"Le stanze dell'addio" di Yari Selvetella - Bompiani

"Un libro necessario e struggente, un faccia a faccia con l'amore e con il destino."
Sono queste le parole che Chiara Gamberale dedica al libro Le stanze dell'addio, scritto da Yari Selvetella, in libreria dal 2 gennaio 2018 per Bompiani.

"Che amore inutile è l'amore che non protegge, l'amore che non cura e non difende, l'amore che non può, un amore crudele sento di portarmi addosso come l'amore di Dio".


"Io ho ricominciato a lavorare. In altri luoghi scrivo, succhio gamberi, respiro foglie balsamiche, faccio l'amore, ma una parte di me è qui, sempre qui, impigliata a un fil di ferro o a una paura mai vinta, inchiodata per sempre: il puzzo di brodaglia del carrello del vitto, quello pungente dei disinfettanti, il bip del segnalatore del fine-flebo, la porta che si chiude alle mie spalle quando termina l'ora della visita." 
Così si sente chi di noi vive l'esperienza di una perdita incolmabile: impigliato, inchiodato. Dalle pagine di questo libro affiora il volto vivissimo di una giovane donna, Giovanna De Angelis, madre di tre figli e di molti libri, editor di professione, che si ammala e muore. Il suo compagno la cerca, con la speranza irragionevole degli innamorati, attraverso le stanze - dell'ospedale, della casa, dei ricordi - fino a perdersi. Solo un ragazzo non si sottrae alla fratellanza profonda cui ogni dolore ci chiama e come un Caronte buono gli tende una mano verso la vita che continua a scorrere, che ci chiama in avanti, pronta a rinascere sul ciglio dell'assenza. 
Yari Selvetella dà voce a un addio che sembra continuamente sfuggire al tentativo di essere pronunciato, come Moby Dick nel fondo del mare, e scrive un kaddish laicissimo eppure pervaso del mistero che ci unisce a coloro che abbiamo amato. Attraverso il labirinto al neon degli ospedali, le stanze chiuse del lutto, il filo tracciato da una penna sul foglio bianco è ancora di salvezza, celebrazione commossa della forza vitale delle parole.

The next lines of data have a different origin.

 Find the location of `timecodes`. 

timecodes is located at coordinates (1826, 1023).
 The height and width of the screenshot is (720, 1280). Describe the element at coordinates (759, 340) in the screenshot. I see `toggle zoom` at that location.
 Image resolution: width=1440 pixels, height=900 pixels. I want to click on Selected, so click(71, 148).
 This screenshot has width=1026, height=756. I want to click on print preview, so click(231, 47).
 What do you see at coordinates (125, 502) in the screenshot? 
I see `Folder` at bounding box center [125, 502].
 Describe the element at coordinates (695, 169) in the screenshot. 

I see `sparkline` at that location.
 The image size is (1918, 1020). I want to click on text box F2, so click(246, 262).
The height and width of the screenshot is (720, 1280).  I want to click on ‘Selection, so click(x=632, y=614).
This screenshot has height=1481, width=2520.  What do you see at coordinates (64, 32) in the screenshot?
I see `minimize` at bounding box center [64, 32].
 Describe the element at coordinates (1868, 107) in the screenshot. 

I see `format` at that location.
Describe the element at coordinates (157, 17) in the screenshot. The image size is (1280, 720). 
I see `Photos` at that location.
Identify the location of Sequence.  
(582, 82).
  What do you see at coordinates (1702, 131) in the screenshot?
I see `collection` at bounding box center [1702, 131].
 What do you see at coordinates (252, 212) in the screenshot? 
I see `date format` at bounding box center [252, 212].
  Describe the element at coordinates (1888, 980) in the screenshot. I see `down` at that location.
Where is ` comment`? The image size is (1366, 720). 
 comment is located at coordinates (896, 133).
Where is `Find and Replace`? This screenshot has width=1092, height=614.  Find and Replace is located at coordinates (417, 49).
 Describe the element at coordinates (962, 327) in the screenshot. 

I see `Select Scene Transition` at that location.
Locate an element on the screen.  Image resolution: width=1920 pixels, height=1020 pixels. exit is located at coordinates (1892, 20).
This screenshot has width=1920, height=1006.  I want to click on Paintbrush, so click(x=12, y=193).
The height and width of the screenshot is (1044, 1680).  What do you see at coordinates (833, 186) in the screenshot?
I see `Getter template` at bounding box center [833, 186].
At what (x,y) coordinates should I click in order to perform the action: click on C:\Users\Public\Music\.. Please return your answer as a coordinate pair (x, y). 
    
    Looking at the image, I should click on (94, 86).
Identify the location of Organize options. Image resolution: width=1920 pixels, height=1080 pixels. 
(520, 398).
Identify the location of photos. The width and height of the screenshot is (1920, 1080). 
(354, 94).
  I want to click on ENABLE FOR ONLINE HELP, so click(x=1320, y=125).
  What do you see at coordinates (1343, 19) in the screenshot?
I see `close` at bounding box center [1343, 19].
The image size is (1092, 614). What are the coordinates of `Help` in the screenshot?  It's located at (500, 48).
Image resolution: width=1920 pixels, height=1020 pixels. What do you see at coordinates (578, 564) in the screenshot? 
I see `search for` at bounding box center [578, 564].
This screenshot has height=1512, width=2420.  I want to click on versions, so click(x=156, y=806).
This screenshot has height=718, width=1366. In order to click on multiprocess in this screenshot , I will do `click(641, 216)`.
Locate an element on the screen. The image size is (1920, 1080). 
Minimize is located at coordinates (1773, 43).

Titolo: Le stanze dell'addio
Autore: Yari Selvetella
Editore: Bompiani
Prezzo di copertina: € 15,00 - ebook € 8,99
Uscita: 2 gennaio 2018
ISBN: 978-8845295553


Yari Selvetella (Roma, 16 febbraio 1976) è uno scrittore e giornalista italiano.
Nel 1994 vince il premio Grinzane Cavour per la giovane critica promosso da La Repubblica.
Esordisce con libri di argomento musicale. Suoi la prima biografia di Rino Gaetano (Bastogi, 2001) e un saggio su La scena ska italiana (Il levare che porta via la testa) (Arcana, 2003).
Si è a lungo occupato di storia della criminalità romana, tema di cui è considerato uno dei maggiori esperti grazie a Roma Criminale (scritto con Cristiano Armati) del 2005, prima opera di non-fiction a ripercorrere un secolo di cronaca nera della capitale , e ai successivi Banditi, Criminali e Fuorilegge di Roma e Roma, l’impero del crimine, che anticipava il tema della diffusione delle mafie a Roma.
È autore di romanzi tra cui Male e Peggio (Avagliano, 2007), Uccidere Ancora (Newton Compton, 2009), la cui trama è liberamente ispirata al Massacro del Circeo e La banda Tevere (Mondadori Strade Blu 2015)
Ha pubblicato un libro di poesie dal titolo La maschera dei gladiatori, a cura di Davide Rondoni.
Giornalista professionista, è stato autore e conduttore della trasmissione radiofonica Uomini e Camion. È collaboratore fisso della trasmissione televisiva Unomattina - il Caffè di Rai Uno.